__WORK TO COMPLETE__.
1 - In the abstract on West Nile virus and extracellular vesicles, which cytokine is named as the main one regulating the antiviral response to WNV?
2 - Why, according to the abstract on West Nile virus and extracellular vesicles, did the authors assess whether WNV and type I interferon alter the RNA cargo of extracellular vesicles? Answer in one to three sentences.
3 - Does the abstract on West Nile virus and extracellular vesicles support each of these statements? (a) Extracellular vesicles mediate intercellular transfer of molecules. (b) Altered incorporation of selected host RNAs into EVs has already been demonstrated for WNV. (c) Transfer of antiviral proteins by EVs is thought to contribute to the development of inflammation. Answer yes or no for each, quoting the deciding words.
-------- PASSAGE PROVIDED --------
West Nile virus infection and interferon alpha treatment alter the spectrum and the levels of coding and noncoding host RNAs secreted in extracellular vesicles.

Author information

1
The Australian Infectious Diseases Centre, School of Chemistry and Molecular Biosciences, The University of Queensland, MBS building 76, Cooper Rd, St Lucia, QLD, 4072, Australia.
2
The Pirbright Institute, Ash Rd, Pirbright, Surrey, GU24 GNF, UK.
3
The Peter Doherty Institute for Infection and Immunity, Department of Microbiology and Immunology, The University of Melbourne, 792 Elizabeth Street, Melbourne, VIC, 3000, Australia.
4
The Australian Infectious Diseases Centre, School of Chemistry and Molecular Biosciences, The University of Queensland, MBS building 76, Cooper Rd, St Lucia, QLD, 4072, Australia. a.khromykh@uq.edu.au.

Abstract

BACKGROUND:

Extracellular vesicles (EVs) are small membrane vesicles secreted by the cells that mediate intercellular transfer of molecules and contribute to transduction of various signals. Viral infection and action of pro-inflammatory cytokines has been shown to alter molecular composition of EV content. Transfer of antiviral proteins by EVs is thought to contribute to the development of inflammation and antiviral state. Altered incorporation of selected host RNAs into EVs in response to infection has also been demonstrated for several viruses, but not for WNV. Considering the medical significance of flaviviruses and the importance of deeper knowledge about the mechanisms of flavivirus-host interactions we assessed the ability of West Nile virus (WNV) and type I interferon (IFN), the main cytokine regulating antiviral response to WNV, to alter the composition of EV RNA cargo.
-------- DATASET ENTRIES --------
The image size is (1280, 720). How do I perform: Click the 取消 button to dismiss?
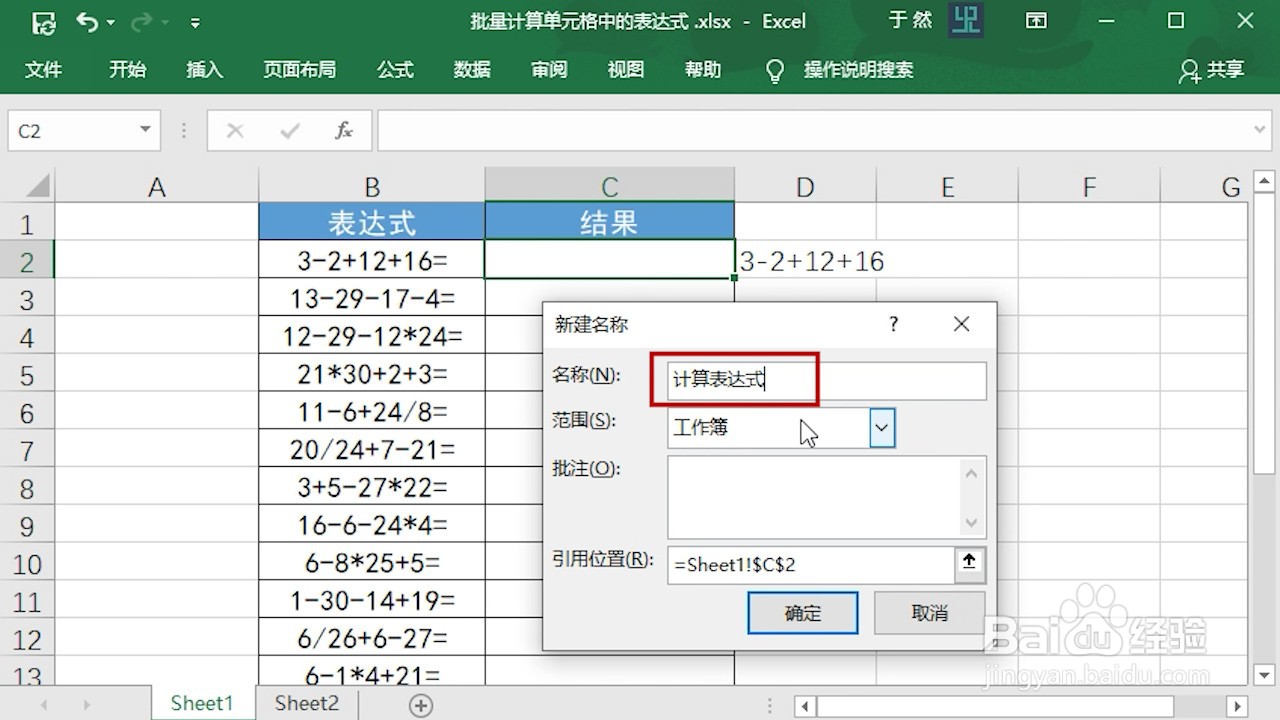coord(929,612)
--------
-------- DATASET ENTRIES --------
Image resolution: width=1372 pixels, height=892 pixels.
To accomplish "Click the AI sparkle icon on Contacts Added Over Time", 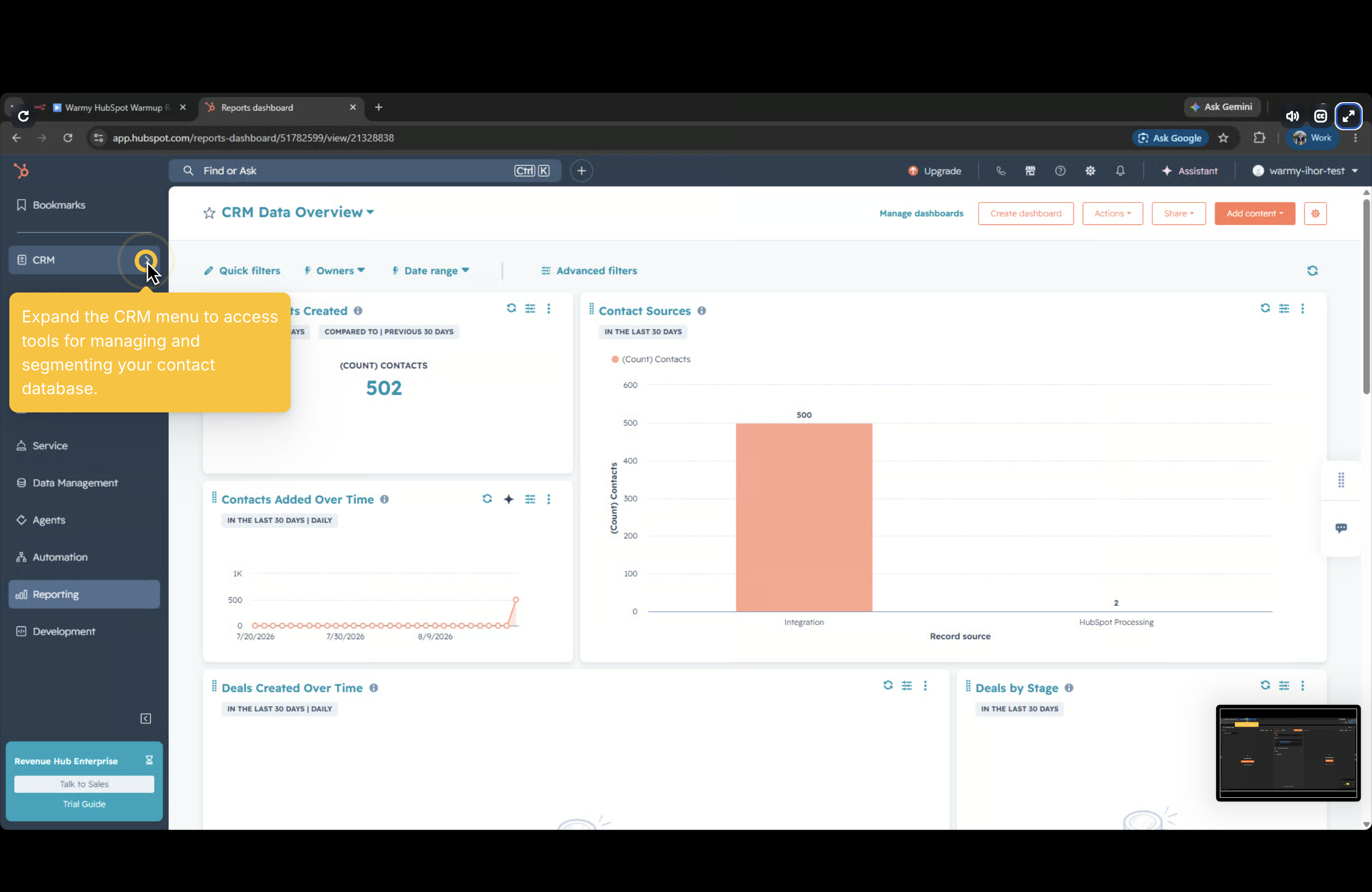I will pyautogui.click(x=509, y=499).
--------
-------- DATASET ENTRIES --------
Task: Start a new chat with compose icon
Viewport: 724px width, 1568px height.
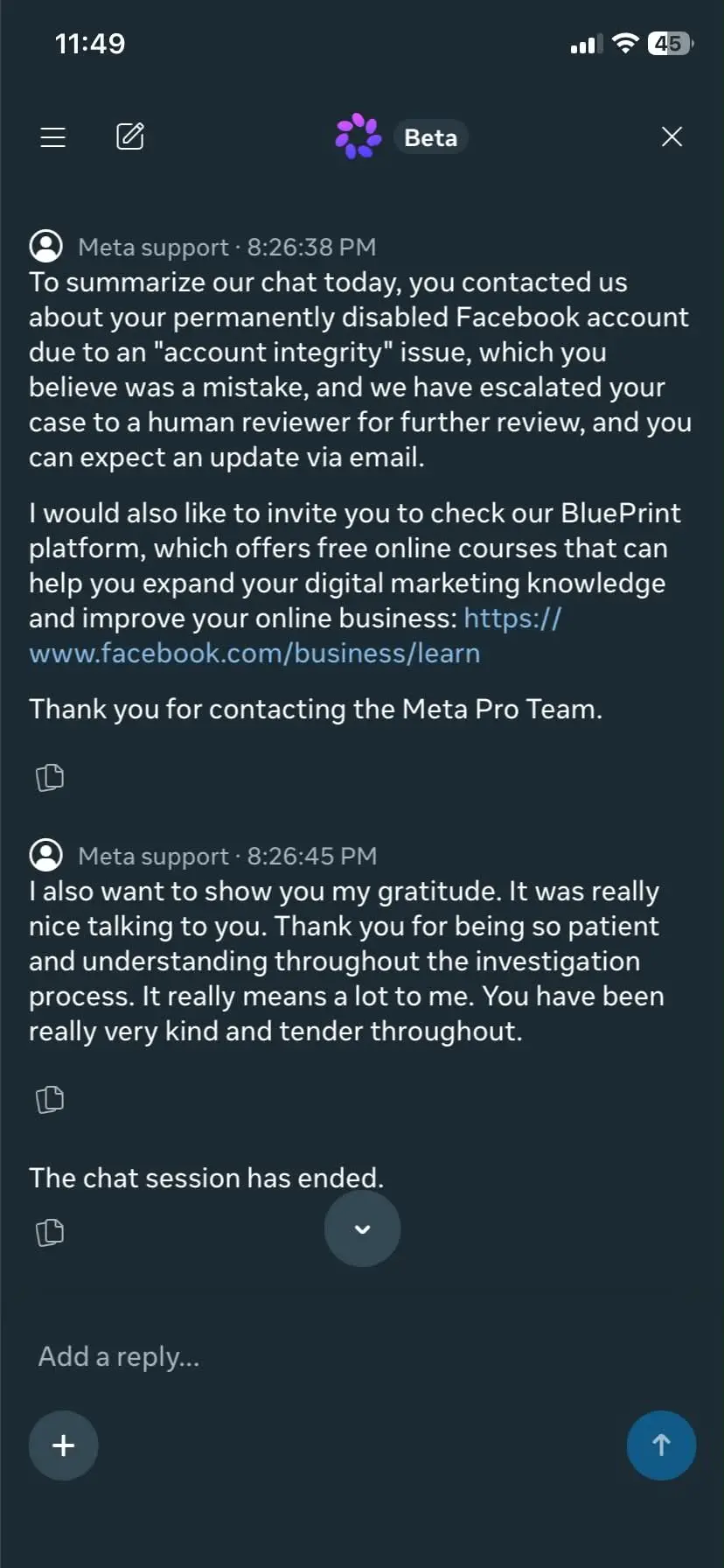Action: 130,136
--------
__ANSWERS FOR THE TASKS__.
1 - Type I interferon (IFN).

2 - They did so because of the medical significance of flaviviruses and the importance of deeper knowledge about the mechanisms of flavivirus-host interactions.

3 -
(a) Yes: "mediate intercellular transfer of molecules"
(b) No: "has also been demonstrated for several viruses, but not for WNV"
(c) Yes: "is thought to contribute to the development of inflammation and antiviral state"